A proposta apresentada no Senado para ampliar a cobertura do Fundo Garantidor de Créditos (FGC) a regimes próprios de previdência social que sofreram perdas com o Banco Master provocou forte reação entre especialistas e representantes do sistema financeiro. Em reportagem do Valor Econômico, o debate gira em torno dos impactos jurídicos, econômicos e institucionais de uma eventual mudança nas regras de funcionamento do mecanismo de proteção aos depositantes. Nesse contexto, o advogado Marcelo Godke avalia os riscos da iniciativa.
O projeto prevê que fundos de previdência estaduais e municipais ligados ao setor público possam receber cobertura integral do FGC em relação aos recursos investidos no Banco Master, afastando o limite atualmente aplicado a pessoas físicas e jurídicas. A justificativa da proposta é evitar prejuízos aos beneficiários dos regimes previdenciários, mas o texto vem sendo questionado por entidades do mercado financeiro e especialistas em direito bancário.
Um dos principais pontos de controvérsia envolve a própria finalidade do FGC. Criado para proteger depositantes e contribuir para a estabilidade do sistema financeiro, o fundo não foi concebido para funcionar como mecanismo de garantia ampla para investimentos institucionais. Nesse cenário, especialistas alertam que a ampliação do escopo pode gerar distorções econômicas e abrir precedentes para reivindicações semelhantes em outros casos de liquidação bancária.
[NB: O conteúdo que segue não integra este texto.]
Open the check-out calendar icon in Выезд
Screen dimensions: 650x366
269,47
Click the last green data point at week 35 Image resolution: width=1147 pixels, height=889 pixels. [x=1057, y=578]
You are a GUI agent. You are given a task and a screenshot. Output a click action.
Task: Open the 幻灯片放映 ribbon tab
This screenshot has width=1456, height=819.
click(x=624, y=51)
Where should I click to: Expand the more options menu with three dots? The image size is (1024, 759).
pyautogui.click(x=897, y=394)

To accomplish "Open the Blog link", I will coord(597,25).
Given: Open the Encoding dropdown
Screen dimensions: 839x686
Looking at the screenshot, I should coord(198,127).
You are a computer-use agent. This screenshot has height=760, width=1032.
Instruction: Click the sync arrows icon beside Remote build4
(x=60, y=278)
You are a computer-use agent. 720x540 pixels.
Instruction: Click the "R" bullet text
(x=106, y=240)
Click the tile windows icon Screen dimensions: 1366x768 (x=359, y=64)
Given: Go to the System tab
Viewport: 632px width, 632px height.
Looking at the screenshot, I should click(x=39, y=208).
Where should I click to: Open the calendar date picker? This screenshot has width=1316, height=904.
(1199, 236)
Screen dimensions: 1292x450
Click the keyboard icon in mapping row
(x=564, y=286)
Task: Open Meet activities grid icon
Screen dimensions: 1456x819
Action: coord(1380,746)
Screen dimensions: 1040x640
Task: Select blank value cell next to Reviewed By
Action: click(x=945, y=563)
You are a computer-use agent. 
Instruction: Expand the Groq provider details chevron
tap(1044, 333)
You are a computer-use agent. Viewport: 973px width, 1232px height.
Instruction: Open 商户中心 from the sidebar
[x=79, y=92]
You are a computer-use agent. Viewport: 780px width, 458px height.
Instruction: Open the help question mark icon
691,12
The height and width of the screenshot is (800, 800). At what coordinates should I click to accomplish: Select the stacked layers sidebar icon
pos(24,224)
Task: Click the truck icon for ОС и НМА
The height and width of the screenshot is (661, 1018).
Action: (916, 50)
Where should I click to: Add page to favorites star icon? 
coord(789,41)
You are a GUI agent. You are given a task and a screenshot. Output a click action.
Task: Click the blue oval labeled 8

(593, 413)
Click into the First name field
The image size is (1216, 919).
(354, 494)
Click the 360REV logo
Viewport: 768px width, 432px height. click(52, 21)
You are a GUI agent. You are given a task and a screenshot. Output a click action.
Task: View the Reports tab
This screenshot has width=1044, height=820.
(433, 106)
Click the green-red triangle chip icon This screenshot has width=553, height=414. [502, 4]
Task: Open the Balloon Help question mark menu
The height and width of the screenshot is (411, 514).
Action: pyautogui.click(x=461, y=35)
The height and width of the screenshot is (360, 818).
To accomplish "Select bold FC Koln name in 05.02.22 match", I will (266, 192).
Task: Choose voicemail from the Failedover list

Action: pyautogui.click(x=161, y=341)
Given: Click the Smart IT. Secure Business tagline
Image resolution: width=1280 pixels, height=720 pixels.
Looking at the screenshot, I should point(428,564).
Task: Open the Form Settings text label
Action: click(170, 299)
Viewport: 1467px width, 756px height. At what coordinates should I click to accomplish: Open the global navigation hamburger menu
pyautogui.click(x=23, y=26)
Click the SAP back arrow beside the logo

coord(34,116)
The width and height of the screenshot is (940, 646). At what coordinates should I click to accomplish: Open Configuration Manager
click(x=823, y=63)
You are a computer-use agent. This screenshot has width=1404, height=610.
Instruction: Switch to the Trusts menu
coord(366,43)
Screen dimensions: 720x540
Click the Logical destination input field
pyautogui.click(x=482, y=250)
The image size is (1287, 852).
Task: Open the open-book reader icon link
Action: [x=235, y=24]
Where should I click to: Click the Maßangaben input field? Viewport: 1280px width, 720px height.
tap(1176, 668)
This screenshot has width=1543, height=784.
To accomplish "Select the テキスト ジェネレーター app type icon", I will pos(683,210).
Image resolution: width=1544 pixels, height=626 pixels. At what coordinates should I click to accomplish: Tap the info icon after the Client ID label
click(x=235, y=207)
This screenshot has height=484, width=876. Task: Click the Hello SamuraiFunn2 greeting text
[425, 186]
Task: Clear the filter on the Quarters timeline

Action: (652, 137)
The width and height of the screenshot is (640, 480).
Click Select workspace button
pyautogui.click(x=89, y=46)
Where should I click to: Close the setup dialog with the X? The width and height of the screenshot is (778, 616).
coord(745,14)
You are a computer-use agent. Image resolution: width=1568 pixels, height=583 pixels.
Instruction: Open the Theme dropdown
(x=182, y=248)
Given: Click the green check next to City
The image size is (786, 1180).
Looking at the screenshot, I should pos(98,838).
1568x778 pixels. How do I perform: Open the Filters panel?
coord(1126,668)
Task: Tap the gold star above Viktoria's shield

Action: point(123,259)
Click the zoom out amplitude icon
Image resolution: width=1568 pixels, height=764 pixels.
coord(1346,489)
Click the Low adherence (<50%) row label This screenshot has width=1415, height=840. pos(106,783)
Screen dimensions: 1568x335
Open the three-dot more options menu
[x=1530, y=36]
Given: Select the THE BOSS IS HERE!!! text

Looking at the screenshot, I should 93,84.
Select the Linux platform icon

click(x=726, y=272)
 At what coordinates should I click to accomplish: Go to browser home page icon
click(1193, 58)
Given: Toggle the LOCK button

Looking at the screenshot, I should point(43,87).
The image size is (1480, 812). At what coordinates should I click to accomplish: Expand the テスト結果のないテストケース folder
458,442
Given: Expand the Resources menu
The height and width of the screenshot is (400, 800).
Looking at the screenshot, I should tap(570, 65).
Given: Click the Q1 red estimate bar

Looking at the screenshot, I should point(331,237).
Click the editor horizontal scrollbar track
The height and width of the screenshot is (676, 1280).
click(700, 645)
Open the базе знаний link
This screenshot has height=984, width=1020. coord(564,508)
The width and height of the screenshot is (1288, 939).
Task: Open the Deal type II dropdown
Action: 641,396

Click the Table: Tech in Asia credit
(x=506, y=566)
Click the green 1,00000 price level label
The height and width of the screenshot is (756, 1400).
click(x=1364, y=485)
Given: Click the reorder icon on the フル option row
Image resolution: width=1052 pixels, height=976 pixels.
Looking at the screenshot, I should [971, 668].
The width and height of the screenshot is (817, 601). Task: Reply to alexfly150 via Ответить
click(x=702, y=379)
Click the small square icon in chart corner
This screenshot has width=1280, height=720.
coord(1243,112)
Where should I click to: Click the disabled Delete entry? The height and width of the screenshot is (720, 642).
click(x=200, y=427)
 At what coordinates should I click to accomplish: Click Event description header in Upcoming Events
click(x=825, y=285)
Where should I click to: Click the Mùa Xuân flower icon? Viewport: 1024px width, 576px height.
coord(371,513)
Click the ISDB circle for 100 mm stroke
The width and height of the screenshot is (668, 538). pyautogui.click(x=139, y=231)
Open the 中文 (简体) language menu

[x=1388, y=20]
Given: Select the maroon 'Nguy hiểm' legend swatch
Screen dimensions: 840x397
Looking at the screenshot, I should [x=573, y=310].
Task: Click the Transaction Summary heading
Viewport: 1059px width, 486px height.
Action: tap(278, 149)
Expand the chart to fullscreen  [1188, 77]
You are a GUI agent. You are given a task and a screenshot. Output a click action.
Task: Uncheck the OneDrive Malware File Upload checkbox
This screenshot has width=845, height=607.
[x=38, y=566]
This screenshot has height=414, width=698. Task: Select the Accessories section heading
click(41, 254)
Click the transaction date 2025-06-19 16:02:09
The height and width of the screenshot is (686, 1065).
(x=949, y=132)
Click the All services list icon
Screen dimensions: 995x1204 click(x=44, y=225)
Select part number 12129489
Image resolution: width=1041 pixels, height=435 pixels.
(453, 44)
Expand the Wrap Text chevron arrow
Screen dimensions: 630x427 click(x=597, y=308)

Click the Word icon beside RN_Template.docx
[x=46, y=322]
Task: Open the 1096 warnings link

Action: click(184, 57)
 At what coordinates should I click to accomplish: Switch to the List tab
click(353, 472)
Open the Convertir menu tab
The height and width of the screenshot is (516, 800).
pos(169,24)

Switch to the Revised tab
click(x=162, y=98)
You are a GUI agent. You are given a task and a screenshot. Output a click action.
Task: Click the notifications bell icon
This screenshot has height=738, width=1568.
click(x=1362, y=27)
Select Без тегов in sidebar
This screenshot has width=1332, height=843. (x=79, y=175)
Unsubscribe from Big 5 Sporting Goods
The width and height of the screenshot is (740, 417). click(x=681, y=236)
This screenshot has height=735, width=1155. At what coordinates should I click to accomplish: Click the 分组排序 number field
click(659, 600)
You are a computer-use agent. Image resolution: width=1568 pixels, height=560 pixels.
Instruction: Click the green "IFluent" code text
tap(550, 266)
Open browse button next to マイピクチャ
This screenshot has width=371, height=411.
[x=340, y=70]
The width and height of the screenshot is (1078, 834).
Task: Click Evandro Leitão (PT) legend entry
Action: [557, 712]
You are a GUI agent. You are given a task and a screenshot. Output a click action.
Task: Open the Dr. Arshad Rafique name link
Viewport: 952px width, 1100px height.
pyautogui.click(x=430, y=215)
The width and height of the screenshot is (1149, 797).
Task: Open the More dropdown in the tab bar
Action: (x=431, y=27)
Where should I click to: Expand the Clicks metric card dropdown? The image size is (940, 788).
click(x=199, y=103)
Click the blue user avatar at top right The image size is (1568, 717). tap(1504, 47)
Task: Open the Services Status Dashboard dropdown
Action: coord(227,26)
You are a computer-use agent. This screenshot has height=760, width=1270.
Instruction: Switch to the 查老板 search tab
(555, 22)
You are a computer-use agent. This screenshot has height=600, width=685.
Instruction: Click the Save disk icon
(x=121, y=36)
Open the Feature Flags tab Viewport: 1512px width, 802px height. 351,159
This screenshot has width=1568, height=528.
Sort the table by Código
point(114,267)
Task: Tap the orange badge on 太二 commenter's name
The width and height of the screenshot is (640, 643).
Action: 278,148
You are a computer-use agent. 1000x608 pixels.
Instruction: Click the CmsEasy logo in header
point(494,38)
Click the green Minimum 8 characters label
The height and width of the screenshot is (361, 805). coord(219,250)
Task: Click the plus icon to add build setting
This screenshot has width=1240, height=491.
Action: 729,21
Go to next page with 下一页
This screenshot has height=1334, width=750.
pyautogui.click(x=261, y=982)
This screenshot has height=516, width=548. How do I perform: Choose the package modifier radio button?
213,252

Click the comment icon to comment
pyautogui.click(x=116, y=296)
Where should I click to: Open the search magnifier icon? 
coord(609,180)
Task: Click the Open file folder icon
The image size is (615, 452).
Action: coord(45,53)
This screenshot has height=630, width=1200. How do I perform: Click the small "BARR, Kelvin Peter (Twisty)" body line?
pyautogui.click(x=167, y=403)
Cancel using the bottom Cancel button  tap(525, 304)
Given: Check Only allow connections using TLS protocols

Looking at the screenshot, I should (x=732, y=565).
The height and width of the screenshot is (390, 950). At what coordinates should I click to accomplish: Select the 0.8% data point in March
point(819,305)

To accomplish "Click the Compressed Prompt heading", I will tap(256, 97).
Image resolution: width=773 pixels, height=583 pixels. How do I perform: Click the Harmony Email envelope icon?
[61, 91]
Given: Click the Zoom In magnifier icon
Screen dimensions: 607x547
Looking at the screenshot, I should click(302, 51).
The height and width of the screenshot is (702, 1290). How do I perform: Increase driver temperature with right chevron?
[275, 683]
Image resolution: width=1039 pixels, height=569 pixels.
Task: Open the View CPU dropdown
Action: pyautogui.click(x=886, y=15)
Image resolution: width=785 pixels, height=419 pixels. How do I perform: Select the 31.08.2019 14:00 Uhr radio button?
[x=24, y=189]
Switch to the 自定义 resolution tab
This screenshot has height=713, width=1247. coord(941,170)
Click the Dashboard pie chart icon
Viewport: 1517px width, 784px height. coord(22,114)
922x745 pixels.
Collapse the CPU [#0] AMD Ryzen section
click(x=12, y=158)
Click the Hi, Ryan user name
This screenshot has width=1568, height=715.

Segundo Marcelo Godke, a proposta apresenta um problema estrutural relevante: a expansão da cobertura sem a criação de uma fonte de financiamento compatível com o novo risco assumido pelo fundo. Para o especialista, incluir novos beneficiários sem readequar o modelo de custeio comprometeria o equilíbrio atuarial do sistema. “Simplesmente aumentar a quantidade de pessoas, sem ter uma fonte de financiamento adequada, que ande paralelo a isso, é quebrar o FGC”, afirmou ao Valor Econômico.
Godke também chama atenção para os efeitos sistêmicos da medida. De acordo com o advogado, a aprovação do projeto poderia incentivar demandas semelhantes de investidores que registraram perdas em liquidações bancárias anteriores, ampliando progressivamente a pressão sobre um mecanismo criado para proteger o pequeno poupador.
Além da discussão financeira, a proposta levanta questionamentos sobre constitucionalidade e segurança jurídica, especialmente em razão de seus efeitos retroativos e da referência direta a um caso específico. Dessa forma, o debate ultrapassa o episódio envolvendo o Banco Master e passa a discutir os limites da atuação legislativa sobre estruturas fundamentais para a estabilidade do sistema financeiro nacional.